• Cosa fare:
**1)** Riproduci senza modifiche il passo dell'articolo sull'impresa sociale multistakeholder, partendo da "La cooperazione nasce" e proseguendo fino a "nella comunità locale.".
**2)** Per favore, traduci in inglese questa frase dell'articolo sull'impresa sociale multistakeholder: "In direzione analoga si è mossa anche la legge sull’impresa sociale."

• Estratto della fonte:
# # # # # # #

Sostienici! Rivista-Impresa-Sociale-Logo-Mini
Fondata da CGM / Edita e realizzata da Iris Network
ISSN 2282-1694
Tempo di lettura:  5 minuti
Argomento:  WIS
tag: 
data:  11 gennaio 2022

L’impresa sociale collaborativa e multistakeholder. Quando (e come) la diversità è un vantaggio

Miriam Fiorenza

“Fare insieme” nella comunità. È uno dei temi fondanti del “fare” cooperazione sociale. L’esperienza di imprese sociali che scelgono di avviare collaborazioni con altre organizzazioni presenti sul territorio, sviluppando progettualità multistakeholder e mettendosi in gioco su nuove dimensioni.


La cooperazione nasce per “fare insieme”; la cooperazione sociale per “fare insieme nelle comunità”. Su questo tema si è molto sperimentato, cercando soluzioni operative in grado di portare a valore le differenze di forme organizzative, interessi, condizioni: dalla funzione multistakeholder ai contratti di rete, dai consorzi a forme di partnership leggera, dalle organizzazioni ibride alle imprese sociali. In direzione analoga si è mossa anche la legge sull’impresa sociale. Si propone una riflessione su strategie, opportunità e criticità della collaborazione tra soggetti diversi esplorando tre orizzonti concentrici: la partecipazione interna alla vita della cooperativa valorizzando i diversi punti di vista, la partnership tra cooperative come strumento di sviluppo locale e la creazione di alleanze collaborative nella comunità locale.

# # # # # # #

• Dati disponibili:
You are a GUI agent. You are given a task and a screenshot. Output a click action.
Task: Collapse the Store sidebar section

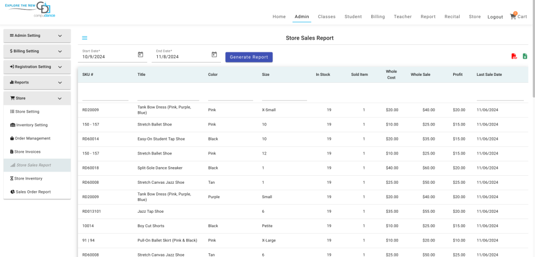point(37,98)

# # # # # # #

• Soluzioni ai compiti:
**1)**
La cooperazione nasce per “fare insieme”; la cooperazione sociale per “fare insieme nelle comunità”. Su questo tema si è molto sperimentato, cercando soluzioni operative in grado di portare a valore le differenze di forme organizzative, interessi, condizioni: dalla funzione multistakeholder ai contratti di rete, dai consorzi a forme di partnership leggera, dalle organizzazioni ibride alle imprese sociali. In direzione analoga si è mossa anche la legge sull’impresa sociale. Si propone una riflessione su strategie, opportunità e criticità della collaborazione tra soggetti diversi esplorando tre orizzonti concentrici: la partecipazione interna alla vita della cooperativa valorizzando i diversi punti di vista, la partnership tra cooperative come strumento di sviluppo locale e la creazione di alleanze collaborative nella comunità locale.

**2)** The law on social enterprise has also moved in a similar direction.